Test for blood disorder will save taxpayers millions
The development has been hailed as a perfect example of what health service reconfiguration can achieve.
“This is the kind of positive outcome you get when you have key individuals working together to devise a better clinical service,” said Professor John Higgins, the director of reconfiguration for the HSE South.
The three main hospitals in Cork were, until the middle of last year, outsourcing thousands of tests for haemochromatosis – an iron storage disorder – to private labs in Britain at a cost of up to €125 a test.
As part of the reconfiguration of the health service in the southern region, a better and more comprehensive testing system has been developed in Cork University Hospital (CUH), spelling the end of outsourcing.

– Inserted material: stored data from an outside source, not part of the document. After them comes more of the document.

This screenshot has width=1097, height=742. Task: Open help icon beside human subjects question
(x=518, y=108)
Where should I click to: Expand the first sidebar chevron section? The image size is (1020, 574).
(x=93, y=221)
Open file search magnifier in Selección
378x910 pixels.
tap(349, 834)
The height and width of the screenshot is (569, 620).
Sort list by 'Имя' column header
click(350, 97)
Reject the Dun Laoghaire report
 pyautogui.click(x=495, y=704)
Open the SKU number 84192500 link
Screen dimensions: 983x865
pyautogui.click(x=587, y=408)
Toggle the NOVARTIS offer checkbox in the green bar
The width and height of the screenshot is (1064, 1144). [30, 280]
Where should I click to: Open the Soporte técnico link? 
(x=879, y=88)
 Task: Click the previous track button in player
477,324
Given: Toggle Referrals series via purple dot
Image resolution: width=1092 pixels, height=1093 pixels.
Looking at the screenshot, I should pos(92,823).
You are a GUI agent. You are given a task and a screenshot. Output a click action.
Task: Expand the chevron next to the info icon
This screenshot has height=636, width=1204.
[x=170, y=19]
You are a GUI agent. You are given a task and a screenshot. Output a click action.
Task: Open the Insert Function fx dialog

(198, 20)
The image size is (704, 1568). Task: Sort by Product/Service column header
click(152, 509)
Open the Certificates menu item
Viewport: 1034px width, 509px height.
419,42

In 2008, CUH outsourced 2,100 haemochromatosis tests costing €260,000. Mercy University Hospital (MUH) and South Infirmary Victoria Hospital (SIVH) also outsourced thousands of tests.
An analysis of the new in-house CUH test system, which was presented to medics yesterday, shows huge benefits to patients, GPs, and taxpayers.
It estimates the cost to CUH of haemochromatosis testing over the next 12 months at just over €70,000 – a €180,000 saving on outsourcing. If this saving is repeated in other hospitals, the overall saving to the taxpayer will be immense.
Dr John O’Mullane, consultant clinical biochemist at CUH, who chaired the group which developed the system, said it puts the “patient centre stage”.
“Reconfiguration is about delivering proper clinical governance and delivering a better quality of service to patients, but it also can also deliver value for money.”